横浜市資源リサイクル事業協同組合 宗村新体制の船出へ「組合事業の両輪バランスを」

新理事長の宗村隆寛氏

挨拶する宗村新理事長


横浜市資源リサイクル事業協同組合ではこのほど、第25期通常総会を開催し、平成28年度事業報告、29年度事業計画などの各議案を滞りなく承認し、役員改選では新理事長に宗村隆寛氏(株式会社富士紙業 代表取締役社長)が就任した。
総会後に開催された懇親化の席の冒頭、挨拶に立った宗村新理事長は「リサイクル組合は、2つの面があり、一つは職員が会社として働くための組合、そしてもう一つは我々事業者である組合員のためという面です。私としては新たに三役となった会田副理事長と栗原副理事長の三役、そして理事の方々と共にこの組合事業の両輪をバランスよく運営できればと考えております。一方、資源物の発生減で各社の売り上げが落ちるなか、個別企業に利益が出るわけではない組合活動に参加することへの意味を問う声もあることも少なくないと思いますが、組合活動は大きな組織を動かしていくという貴重な経験や人脈を得ることにもつながりますので、無理のない範囲で組合活動にご参加いただければ幸いです」と述べた。

構造変化に対応図り 拠点回収や許可制等の検討も
横浜市資源リサイクル事業協同組合の28年度事業における古紙等の循環資源物の共同受注及び受注あっせん実績によれば、集団回収委員会による横浜市民の回収は、参加世帯数が22万2505世帯と前年度比微増となったものの、年間回収量は2万2974トンと対前年度比4%の減少となっている。
新聞購読者の減少や紙媒体の衰退での回収量減が顕著となるなか、古紙委員会による共同回収事業も、横浜資源化協議会のオフィス古紙回収も115トンと前年度比15%減、金沢産業団地での回収も21トンと前年度比33%の減少。また、リサイクルポート山之内での実績も古紙は1万2190トンと同比5%減、故繊維でも436トン(同比7%減)となるなど、厳しい状況が続く。
社会構造の変化と再生資源物の発生の減少といった状況を踏まえた同協組の29年度事業計画では、本業の資源選別センターの委託事業とリサイクルポート山ノ内運営を2本の柱としつつ、「りくみビジョン2020」の推進やCSV(creating shared value:共有価値の創造)活動などを行う。
具体的な内容としては、金属委員会における組合員のヤードを活用した持ち込み拠点事業の検討や古紙委員会でお回収業者の存在意義の確立・照明に向けた「リサイクル専門収集運搬事業者」等の新たな許可制度の検討、更に前年度からの「横浜リユースびんプロジェクト」の深化などを図るなどとしている。

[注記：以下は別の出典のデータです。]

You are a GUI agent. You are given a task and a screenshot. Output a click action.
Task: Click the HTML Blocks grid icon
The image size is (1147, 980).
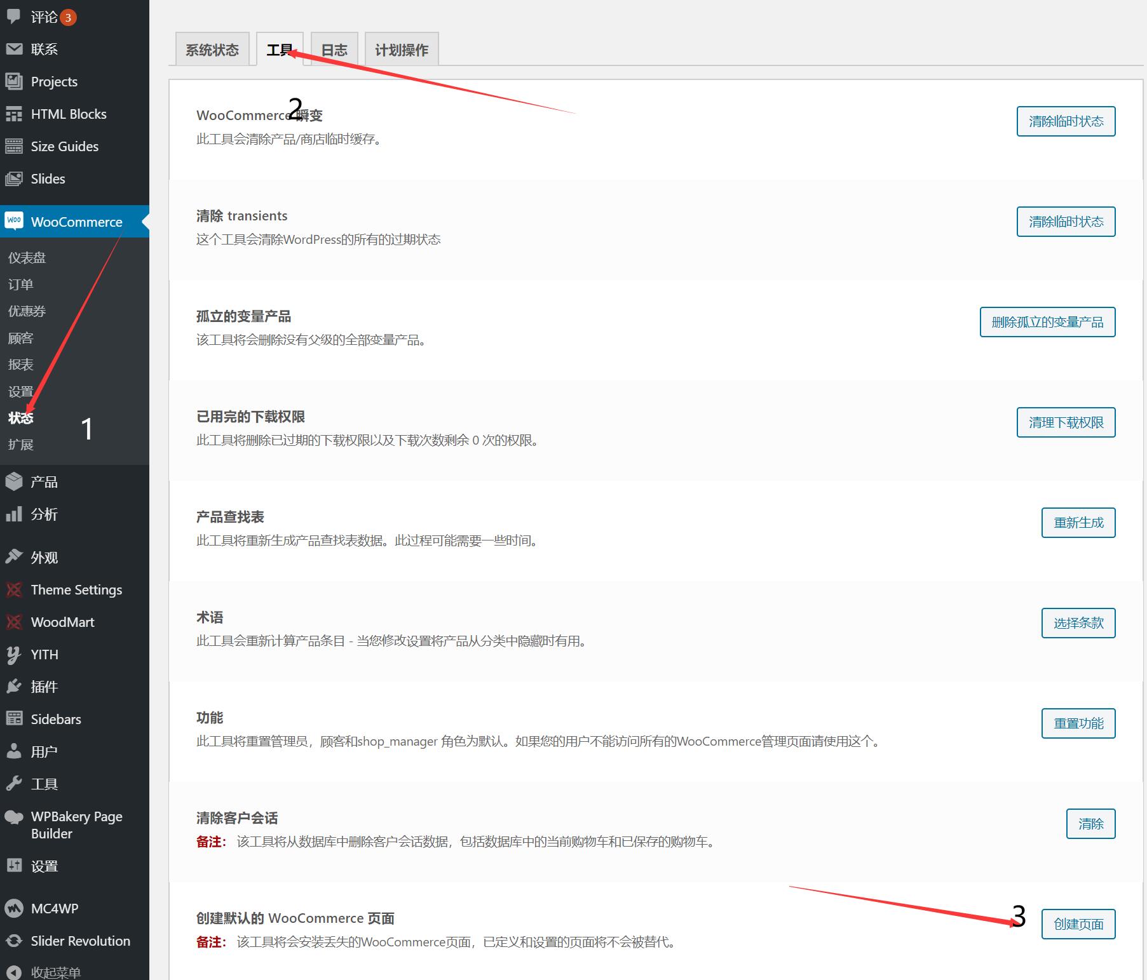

全国製紙原料商工組合連合会 利用率65%に取組み 業界の近代化推進事業を継続

全国製紙原料商工組合連合会の第40回総会

全原連の第40回総会


国内古紙ディーラーの全国団体である全国製紙原料商工組合連合会(理事長・栗原正雄 栗原紙材㈱社長)ではこのほど、静岡県製紙原料商業組合の幹事の下、浜松市のホテルコンコルド浜松にて、第40回の通常総会を開催した。総会においては、各議案とも滞りなく承認が行われている。 全原連では、昨年度事業のなかで、昨年3月に古紙利用率を平成32年度末までに65%にするという新たな数値目標が掲げられたことから、新たな対策が必要とし、10月には連合会内に、正副理事長、各地域組合理事長及び近代化推進事業委員会委員長からなる「2020年対策特別委員会」を立ち上げ、全地域組合員に対するアンケート調査を実施。(公財)古紙再生促進センターや日本製紙連合かと連携しながら、今年度は全国ベースの対策を決定、それをベースとした地域対策を取りまとめ、実施に移すことを計画している。
こうした前提を踏まえた平成29年度の事業計画については、指導及び教育として、外部等からの問い合わせ対応への強化に向けた古紙リサイクル問題相談室や業界に向けての需給動向予測等の情報・資料の収集及び提供、更に組合の実態調査や輸出における国際市場動向、古紙卸売業の法的根拠、地域回収システムなどの調査研究ならびに品質安定化、持ち去り行為撲滅対策の推進などを掲げた。そしてこれらの業界の近代化推進事業を行うべく、①経営革新委員会、②需給委員会、③IT推進委員会、④障害広報委員会の4委員会の下、適格事業所認定制度やリサイクルアドバイザー認定制度、J―Brand認定制度などの事業を推進していく方針だ。
なお、総会後の懇親会で挨拶に立った栗原理事長は古紙需給予測で新聞古紙が足りなくなる可能性のほか、古紙利用率2020年65%目標が示されたことから、回収増に取り組むことや、深刻化する人材確保難への対応として、外国人技能研修制度や留学生活用などを検討する方針が示されている。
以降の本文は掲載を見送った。